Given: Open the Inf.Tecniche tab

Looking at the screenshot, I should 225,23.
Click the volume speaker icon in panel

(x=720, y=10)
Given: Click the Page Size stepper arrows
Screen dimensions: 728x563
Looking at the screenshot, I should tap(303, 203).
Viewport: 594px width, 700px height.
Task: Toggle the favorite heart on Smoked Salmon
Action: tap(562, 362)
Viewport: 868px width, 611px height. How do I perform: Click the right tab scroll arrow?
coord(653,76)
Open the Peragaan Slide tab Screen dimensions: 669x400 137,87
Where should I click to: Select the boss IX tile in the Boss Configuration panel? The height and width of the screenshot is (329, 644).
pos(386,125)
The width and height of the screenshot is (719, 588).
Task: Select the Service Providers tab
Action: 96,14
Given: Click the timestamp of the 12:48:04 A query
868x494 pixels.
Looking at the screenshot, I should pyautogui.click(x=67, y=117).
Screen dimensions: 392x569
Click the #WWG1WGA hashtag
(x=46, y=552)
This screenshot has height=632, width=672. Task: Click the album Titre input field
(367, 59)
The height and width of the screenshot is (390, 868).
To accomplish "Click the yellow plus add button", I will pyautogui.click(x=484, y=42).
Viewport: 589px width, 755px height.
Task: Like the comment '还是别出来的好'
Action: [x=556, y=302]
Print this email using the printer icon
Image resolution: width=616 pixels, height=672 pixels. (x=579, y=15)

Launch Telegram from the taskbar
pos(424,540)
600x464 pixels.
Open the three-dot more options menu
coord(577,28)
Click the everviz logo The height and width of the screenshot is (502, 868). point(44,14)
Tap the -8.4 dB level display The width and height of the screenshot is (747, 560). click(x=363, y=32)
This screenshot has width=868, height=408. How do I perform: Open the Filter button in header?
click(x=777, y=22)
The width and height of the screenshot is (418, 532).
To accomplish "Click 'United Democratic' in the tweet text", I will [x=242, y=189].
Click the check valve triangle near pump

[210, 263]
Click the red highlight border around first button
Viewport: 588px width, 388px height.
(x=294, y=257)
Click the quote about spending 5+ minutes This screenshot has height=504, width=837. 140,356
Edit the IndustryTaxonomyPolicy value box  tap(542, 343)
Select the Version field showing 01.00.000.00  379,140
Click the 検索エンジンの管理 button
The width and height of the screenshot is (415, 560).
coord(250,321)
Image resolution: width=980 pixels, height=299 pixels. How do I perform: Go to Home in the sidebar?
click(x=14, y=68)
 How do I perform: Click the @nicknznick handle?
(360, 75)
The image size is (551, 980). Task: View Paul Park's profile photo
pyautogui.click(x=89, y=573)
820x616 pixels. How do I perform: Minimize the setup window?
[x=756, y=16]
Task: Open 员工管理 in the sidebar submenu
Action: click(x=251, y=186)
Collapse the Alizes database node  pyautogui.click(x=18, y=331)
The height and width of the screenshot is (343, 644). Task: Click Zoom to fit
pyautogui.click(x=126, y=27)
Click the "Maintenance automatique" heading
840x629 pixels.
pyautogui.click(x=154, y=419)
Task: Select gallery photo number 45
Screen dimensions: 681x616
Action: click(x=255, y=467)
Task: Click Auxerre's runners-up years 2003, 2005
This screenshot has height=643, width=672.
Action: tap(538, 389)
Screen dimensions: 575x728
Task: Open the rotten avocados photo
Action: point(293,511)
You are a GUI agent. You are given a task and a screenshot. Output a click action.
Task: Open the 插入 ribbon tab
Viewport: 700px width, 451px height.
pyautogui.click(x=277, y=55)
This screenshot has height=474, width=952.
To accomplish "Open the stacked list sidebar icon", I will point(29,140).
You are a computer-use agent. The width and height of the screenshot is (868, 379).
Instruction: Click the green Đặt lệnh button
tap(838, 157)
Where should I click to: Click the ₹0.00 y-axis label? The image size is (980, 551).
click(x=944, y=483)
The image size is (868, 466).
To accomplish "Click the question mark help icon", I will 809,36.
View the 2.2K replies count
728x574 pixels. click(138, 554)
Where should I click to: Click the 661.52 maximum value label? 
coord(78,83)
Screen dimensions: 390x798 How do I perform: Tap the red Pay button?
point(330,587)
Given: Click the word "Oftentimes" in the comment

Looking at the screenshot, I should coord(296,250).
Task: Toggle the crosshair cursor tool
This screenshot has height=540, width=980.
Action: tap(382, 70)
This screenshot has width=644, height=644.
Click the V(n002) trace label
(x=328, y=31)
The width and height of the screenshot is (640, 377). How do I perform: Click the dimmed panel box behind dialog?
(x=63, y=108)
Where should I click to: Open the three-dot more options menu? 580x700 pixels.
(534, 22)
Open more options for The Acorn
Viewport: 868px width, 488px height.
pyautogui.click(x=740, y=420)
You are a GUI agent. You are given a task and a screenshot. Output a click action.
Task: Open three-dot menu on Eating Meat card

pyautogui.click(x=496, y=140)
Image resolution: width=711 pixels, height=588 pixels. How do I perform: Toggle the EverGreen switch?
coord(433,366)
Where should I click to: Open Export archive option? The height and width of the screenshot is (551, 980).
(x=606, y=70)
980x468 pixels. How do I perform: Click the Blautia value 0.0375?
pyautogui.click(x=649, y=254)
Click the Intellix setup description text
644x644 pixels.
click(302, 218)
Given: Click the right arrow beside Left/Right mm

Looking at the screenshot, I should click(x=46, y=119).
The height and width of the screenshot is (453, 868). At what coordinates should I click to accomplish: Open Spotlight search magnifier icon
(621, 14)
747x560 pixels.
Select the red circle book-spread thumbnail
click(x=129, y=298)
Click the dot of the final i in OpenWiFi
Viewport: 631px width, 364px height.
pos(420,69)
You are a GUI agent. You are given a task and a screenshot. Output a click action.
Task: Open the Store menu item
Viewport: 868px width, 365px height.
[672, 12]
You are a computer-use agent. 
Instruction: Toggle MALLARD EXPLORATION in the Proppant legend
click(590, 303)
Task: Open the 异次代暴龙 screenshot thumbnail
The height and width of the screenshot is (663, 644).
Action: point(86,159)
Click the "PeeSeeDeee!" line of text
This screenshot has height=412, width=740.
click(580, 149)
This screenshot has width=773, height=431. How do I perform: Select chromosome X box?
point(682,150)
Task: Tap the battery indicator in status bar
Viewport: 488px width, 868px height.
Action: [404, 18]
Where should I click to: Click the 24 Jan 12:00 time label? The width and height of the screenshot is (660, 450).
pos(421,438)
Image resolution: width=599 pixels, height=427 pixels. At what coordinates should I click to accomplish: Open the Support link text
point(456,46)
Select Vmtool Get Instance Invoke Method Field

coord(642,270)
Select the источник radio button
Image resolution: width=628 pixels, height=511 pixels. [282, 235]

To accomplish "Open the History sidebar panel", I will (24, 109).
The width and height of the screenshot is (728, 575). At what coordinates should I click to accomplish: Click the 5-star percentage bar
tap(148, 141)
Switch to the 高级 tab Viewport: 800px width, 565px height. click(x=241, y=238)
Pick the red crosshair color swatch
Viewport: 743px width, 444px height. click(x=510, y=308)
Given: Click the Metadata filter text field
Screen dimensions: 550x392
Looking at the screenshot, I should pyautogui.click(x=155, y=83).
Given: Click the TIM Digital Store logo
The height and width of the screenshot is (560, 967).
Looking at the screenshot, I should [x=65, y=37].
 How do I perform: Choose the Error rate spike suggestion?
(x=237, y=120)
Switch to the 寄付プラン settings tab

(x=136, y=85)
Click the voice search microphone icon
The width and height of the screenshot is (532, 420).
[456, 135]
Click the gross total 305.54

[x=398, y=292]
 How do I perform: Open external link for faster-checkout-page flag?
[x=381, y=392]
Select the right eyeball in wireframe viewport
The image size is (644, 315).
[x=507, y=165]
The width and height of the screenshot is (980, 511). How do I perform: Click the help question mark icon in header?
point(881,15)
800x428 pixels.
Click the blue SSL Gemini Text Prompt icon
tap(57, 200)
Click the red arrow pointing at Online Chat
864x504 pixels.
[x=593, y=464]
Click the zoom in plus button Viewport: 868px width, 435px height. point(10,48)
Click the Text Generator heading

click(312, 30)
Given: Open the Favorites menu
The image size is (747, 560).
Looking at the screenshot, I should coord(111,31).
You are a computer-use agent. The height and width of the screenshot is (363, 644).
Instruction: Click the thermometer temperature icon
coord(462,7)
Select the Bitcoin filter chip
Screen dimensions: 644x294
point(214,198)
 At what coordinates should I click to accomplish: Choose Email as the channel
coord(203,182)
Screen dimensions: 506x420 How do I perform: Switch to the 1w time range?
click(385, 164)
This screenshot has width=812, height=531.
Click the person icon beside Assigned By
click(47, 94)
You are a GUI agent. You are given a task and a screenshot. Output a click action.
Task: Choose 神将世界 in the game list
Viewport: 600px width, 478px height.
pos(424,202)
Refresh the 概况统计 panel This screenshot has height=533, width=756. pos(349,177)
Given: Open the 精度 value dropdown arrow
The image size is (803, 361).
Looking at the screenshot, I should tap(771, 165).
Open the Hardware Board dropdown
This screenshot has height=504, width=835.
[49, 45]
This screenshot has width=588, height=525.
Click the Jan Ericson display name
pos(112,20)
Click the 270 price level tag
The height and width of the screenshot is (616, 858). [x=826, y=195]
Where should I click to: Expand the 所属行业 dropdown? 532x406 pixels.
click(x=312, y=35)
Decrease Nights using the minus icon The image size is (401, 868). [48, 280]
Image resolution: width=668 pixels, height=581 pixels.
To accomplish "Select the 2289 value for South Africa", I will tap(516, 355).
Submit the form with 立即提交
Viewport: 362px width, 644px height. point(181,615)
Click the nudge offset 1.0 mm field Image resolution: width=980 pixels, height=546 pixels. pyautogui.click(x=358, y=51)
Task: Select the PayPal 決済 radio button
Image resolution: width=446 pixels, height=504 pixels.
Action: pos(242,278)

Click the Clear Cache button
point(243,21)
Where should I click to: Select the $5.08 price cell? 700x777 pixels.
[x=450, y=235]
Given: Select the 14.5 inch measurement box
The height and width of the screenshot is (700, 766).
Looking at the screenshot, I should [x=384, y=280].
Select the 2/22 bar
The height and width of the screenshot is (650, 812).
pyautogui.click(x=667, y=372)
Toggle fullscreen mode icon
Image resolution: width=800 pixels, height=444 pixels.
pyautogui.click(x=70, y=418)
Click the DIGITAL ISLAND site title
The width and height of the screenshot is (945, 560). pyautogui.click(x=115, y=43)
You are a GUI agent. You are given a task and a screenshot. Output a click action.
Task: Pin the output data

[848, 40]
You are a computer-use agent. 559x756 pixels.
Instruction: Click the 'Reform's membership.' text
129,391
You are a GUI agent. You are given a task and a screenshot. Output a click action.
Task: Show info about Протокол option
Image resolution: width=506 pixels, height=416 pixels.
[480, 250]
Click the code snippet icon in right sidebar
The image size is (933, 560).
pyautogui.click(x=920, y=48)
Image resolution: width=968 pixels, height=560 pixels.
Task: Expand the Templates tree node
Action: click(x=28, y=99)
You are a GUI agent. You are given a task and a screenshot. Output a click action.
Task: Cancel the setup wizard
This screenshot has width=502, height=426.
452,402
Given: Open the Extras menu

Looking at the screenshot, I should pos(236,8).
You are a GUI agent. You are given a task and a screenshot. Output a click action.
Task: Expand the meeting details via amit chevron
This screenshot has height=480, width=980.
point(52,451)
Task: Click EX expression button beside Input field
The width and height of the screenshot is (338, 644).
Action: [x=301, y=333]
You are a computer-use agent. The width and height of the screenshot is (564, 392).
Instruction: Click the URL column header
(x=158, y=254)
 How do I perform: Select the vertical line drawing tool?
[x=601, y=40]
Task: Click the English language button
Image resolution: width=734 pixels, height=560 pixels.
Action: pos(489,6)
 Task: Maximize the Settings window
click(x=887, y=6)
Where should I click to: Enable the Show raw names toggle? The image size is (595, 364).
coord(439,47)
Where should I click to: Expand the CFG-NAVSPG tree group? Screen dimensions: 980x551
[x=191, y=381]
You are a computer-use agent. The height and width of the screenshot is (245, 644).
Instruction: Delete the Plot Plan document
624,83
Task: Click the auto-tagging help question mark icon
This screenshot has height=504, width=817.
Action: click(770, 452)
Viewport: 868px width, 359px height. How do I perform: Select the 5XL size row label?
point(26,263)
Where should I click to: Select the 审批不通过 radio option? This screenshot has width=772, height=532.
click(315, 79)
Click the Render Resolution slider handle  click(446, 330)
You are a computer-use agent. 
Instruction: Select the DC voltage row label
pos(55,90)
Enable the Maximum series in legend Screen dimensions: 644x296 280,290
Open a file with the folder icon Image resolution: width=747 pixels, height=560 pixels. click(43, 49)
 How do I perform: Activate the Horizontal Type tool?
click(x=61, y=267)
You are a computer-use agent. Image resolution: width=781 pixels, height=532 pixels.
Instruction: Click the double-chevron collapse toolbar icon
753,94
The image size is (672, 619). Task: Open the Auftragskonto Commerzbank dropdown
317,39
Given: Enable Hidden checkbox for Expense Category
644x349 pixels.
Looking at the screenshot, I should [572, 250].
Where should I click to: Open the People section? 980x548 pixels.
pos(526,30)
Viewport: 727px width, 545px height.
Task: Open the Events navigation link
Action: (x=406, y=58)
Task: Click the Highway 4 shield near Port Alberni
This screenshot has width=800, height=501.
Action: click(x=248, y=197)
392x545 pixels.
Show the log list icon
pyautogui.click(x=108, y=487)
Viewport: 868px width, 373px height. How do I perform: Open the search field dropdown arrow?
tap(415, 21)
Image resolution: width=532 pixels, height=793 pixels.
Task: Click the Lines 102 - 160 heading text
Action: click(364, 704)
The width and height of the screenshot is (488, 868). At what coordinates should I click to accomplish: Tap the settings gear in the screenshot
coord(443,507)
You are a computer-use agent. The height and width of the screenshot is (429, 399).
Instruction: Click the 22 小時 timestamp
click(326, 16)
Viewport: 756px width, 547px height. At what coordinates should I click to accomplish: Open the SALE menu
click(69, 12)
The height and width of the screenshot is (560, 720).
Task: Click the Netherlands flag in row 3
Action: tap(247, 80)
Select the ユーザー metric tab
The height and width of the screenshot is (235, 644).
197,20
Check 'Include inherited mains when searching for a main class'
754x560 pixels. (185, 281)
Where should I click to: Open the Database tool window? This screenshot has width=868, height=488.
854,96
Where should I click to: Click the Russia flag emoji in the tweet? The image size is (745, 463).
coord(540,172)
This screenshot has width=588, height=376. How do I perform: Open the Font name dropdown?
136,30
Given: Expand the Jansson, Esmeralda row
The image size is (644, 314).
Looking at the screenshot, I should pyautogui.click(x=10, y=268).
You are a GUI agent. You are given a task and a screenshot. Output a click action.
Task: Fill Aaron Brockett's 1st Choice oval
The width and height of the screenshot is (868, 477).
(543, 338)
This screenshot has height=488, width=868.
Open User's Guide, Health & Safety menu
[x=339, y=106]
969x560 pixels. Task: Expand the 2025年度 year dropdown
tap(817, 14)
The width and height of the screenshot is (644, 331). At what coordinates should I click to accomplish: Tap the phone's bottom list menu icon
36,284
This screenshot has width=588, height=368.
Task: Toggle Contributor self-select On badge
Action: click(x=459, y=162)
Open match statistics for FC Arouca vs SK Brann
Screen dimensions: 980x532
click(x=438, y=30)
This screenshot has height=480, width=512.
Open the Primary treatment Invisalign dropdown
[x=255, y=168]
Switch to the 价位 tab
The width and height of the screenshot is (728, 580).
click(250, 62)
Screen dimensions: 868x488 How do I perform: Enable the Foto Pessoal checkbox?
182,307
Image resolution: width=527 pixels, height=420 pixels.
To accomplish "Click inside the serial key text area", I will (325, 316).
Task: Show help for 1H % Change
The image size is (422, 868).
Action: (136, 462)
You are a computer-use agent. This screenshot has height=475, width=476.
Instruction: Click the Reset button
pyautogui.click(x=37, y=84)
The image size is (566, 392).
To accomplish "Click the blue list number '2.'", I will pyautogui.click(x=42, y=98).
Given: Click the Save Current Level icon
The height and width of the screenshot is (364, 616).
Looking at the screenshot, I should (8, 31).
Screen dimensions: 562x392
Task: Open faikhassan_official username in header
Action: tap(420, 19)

**Task details**
Give back precisely the lines above that start at the line containing "This screenshot has height=480, width=980." and end at the line containing "Task: Click the auto-tagging", inclusive. No other lines belong in the output.

**Exercise answer**
This screenshot has height=480, width=980.
point(52,451)
Task: Click EX expression button beside Input field
The width and height of the screenshot is (338, 644).
Action: [x=301, y=333]
You are a computer-use agent. The width and height of the screenshot is (564, 392).
Instruction: Click the URL column header
(x=158, y=254)
 How do I perform: Select the vertical line drawing tool?
[x=601, y=40]
Task: Click the English language button
Image resolution: width=734 pixels, height=560 pixels.
Action: pos(489,6)
 Task: Maximize the Settings window
click(x=887, y=6)
Where should I click to: Enable the Show raw names toggle? The image size is (595, 364).
coord(439,47)
Where should I click to: Expand the CFG-NAVSPG tree group? Screen dimensions: 980x551
[x=191, y=381]
You are a computer-use agent. The height and width of the screenshot is (245, 644).
Instruction: Delete the Plot Plan document
624,83
Task: Click the auto-tagging help question mark icon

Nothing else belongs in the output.